PROPOSITION D'UN LIBELLÉ POUR UNE PROCLAMATION ROYALE

RADIO-CANADA (Moncton) - Le 7 octobre 2003

CE SOIR

ABBÉ LANTEIGNE - Un nouveau pas est franchi dans le dossier de la reconnaissance des torts pour la Déportation des Acadiens.

EUCLIDE CHIASSON - La réaction de Londres a mis la balle dans le camp du gouvernement canadien. Il faut que le gouvernement canadien prenne position.

ABBÉ LANTEIGNE - Depuis le temps qu'on en parle, et bien, la reconnaissance par la Couronne britannique des torts causés aux Acadiens lors de la Déportation, pourrait bien connaître son aboutissement. La ministre de Patrimoine canadien , Sheila Copps, défendra une proposition de proclamation royale au Cabinet fédéral. Ce sont les dirigeants de la SNA qui ont soumis cette proposition qui ferait du 28 juillet une journée commémorative du Grand Dérangement. J'en discute tout de suite avec Rosaire L'Italien. Bonsoir Rosaire.

ROSAIRE L'ITALIEN - Bonsoir Abbé.

ABBÉ LANTEIGNE - Qu'est-ce qui s'est passé aujourd'hui Rosaire.

ROSAIRE L'ITALIEN - En fait, il s'est passé un pas important dans une longe marche que tout le monde prévoyait très longue, mais ça risque d'être plus court que prévu. En fait, les dirigeants de la Société nationale de l'Acadie étaient à Ottawa depuis dimanche avec en main une proposition de proclamation royale. Le texte de cette proclamation, lui avait déjà été circulé parmi les associations régionales de la SNA, c'est à dire la SAANB, la FANE et la SSTA de l'Île-du-Prince-Édouard. Même les historiens du Centre d'études acadiennes de l'Université de Moncton s'étaient penchés sur le texte. Inutile de vous dire que ce texte va être révisé par une pléiade d'avocats, parce que veut éviter le gouvernement fédéral, c'est d'ouvrir la porte à de possible, à de multiples poursuites financières en compensation pour la Déportation.

Exercices
a. Dressez la liste complète des associations régionales de la SNA citées dans le reportage.
b. Transcrivez fidèlement le passage du reportage qui va de « RADIO-CANADA (Moncton) - Le » jusqu'à « Déportation des Acadiens. » inclus.
Les données présentées ensuite n'ont aucun lien avec le reportage.

Données enregistrées

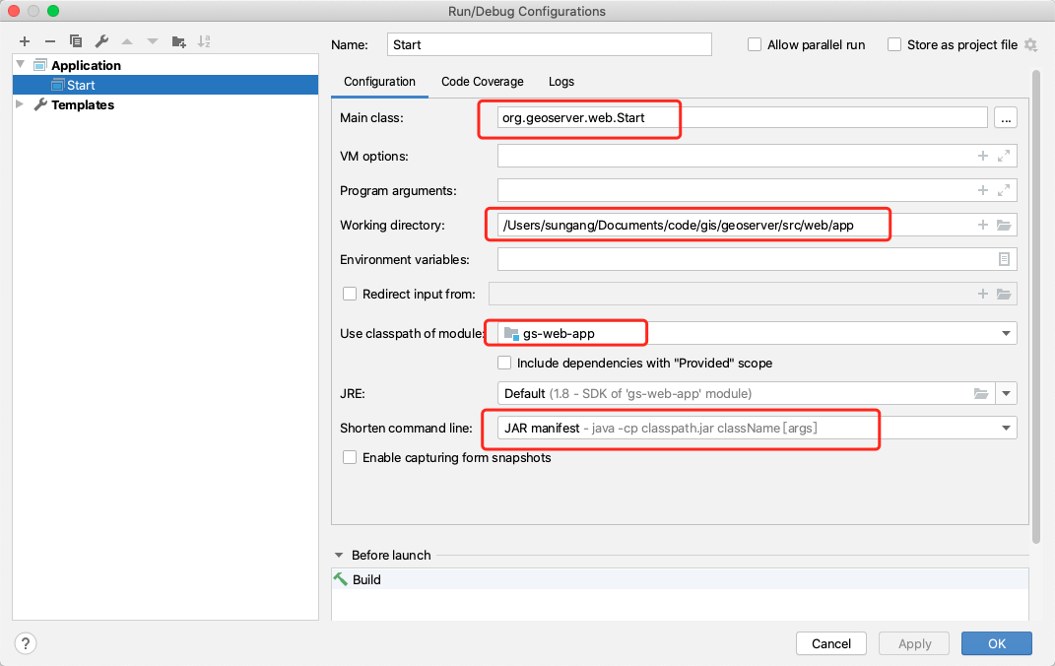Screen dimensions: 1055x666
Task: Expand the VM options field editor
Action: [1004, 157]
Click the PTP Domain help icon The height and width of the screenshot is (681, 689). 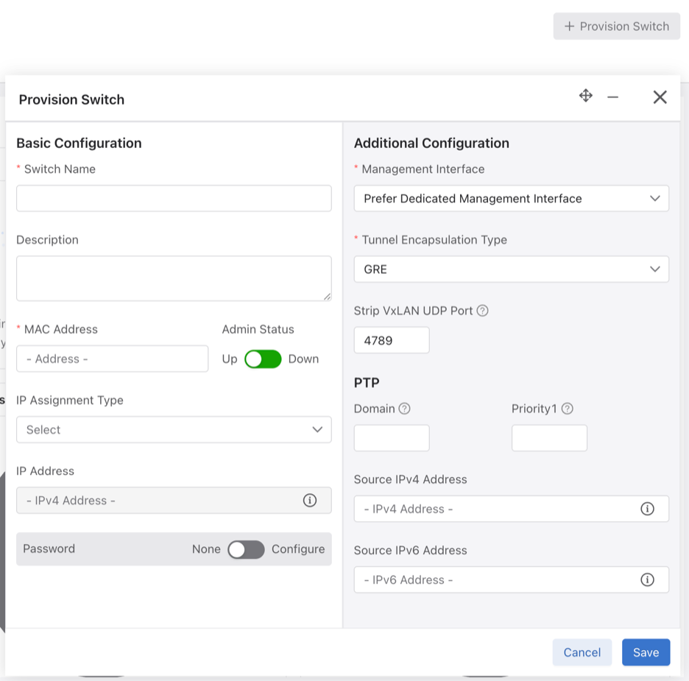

Corrigé
a. la SAANB, la FANE et la SSTA de l'Île-du-Prince-Édouard

b.
RADIO-CANADA (Moncton) - Le 7 octobre 2003

CE SOIR

ABBÉ LANTEIGNE - Un nouveau pas est franchi dans le dossier de la reconnaissance des torts pour la Déportation des Acadiens.